The legislature passed the Virginia Values Act, which extends sweeping anti-discrimination protections to LGBTQ people. The legislation not only adds sexual orientation and gender identity as protected classes in housing, employment and public accommodations, it also establishes a new framework for people who feel they’ve been discriminated against to take legal action. Those causes of action would also apply to discrimination based on race, age, sex, religion, pregnancy, veteran status, and other categories. The bill also enables the attorney general’s office to pursue civil action against anyone “engaged in a pattern or practice of resistance” to the civil rights spelled out in the law. Virginia has been lauded as being the first southern state to pass such sweeping anti-discrimination legislation.

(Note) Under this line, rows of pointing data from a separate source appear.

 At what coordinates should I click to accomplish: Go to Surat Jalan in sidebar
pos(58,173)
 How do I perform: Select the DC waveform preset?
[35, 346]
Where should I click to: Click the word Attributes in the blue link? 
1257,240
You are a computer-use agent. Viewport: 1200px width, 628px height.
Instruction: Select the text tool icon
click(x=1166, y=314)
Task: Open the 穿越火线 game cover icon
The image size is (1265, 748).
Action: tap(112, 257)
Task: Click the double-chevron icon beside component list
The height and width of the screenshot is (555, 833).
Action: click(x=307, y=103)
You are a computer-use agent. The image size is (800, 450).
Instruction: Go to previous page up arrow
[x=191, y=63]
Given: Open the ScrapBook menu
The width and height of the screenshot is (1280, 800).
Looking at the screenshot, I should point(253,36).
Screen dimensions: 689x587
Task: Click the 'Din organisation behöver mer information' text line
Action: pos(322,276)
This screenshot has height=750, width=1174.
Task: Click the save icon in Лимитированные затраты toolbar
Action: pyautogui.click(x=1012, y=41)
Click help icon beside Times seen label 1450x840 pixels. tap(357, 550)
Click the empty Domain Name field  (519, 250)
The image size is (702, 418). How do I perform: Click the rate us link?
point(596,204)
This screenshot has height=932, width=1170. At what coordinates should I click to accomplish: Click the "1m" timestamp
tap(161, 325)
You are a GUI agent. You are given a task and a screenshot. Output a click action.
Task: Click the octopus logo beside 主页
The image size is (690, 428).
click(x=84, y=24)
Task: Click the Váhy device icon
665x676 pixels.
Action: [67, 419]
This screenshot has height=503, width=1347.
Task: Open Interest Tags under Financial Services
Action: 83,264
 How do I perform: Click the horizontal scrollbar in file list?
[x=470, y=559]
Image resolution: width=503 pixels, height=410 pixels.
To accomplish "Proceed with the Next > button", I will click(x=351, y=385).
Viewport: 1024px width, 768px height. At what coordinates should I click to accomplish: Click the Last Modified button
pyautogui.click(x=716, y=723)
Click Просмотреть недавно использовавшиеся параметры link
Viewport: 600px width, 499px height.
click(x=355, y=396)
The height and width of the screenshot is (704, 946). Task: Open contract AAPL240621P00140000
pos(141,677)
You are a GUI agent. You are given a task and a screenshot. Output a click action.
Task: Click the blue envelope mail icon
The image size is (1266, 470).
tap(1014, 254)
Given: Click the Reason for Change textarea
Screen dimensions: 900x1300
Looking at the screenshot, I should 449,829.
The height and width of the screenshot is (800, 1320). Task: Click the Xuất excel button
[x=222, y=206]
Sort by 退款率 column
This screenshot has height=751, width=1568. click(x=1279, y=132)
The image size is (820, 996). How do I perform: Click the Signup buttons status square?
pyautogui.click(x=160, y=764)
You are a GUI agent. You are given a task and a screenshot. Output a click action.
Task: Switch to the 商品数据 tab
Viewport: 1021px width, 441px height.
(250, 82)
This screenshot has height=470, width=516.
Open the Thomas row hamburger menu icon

The rapid spread of the coronavirus and COVID-19 demonstrate the necessity of paid medical and family leave. The most vulnerable families are at risk. In one estimate, about 1.2 million Virginia private sector workers have no paid sick leave. Democratic state lawmakers advanced but ultimately failed to pass the Family and Medical Leave Act to mandate paid sick days, which is especially critical for low-wage workers such as restaurant employees and housekeepers. The bill that failed would have required employers with 15 or more workers to allow employees to earn paid sick days. After passing House and Senate, the state Senate Finance and Appropriations Committee did not take up a final version, effectively killing the proposal. The chair of that committee, Sen. Janet Howell of Reston, reportedly said that the committee had “serious concerns about the fiscal impact” of the bill. According to the Campaign for a Family Friendly Economy, just 44.7% of working adults in Virginia are eligible for and able to afford to take unpaid leave under the federal Family and Medical Leave Act.
Also key to family well-being and care, the General Assembly voted to raise the minimum wage to $12 per hour by 2023; the state currently requires the federal minimum of $7.25. The legislature also approved limited collective bargaining for public employees, provided their local governments voted to allow it.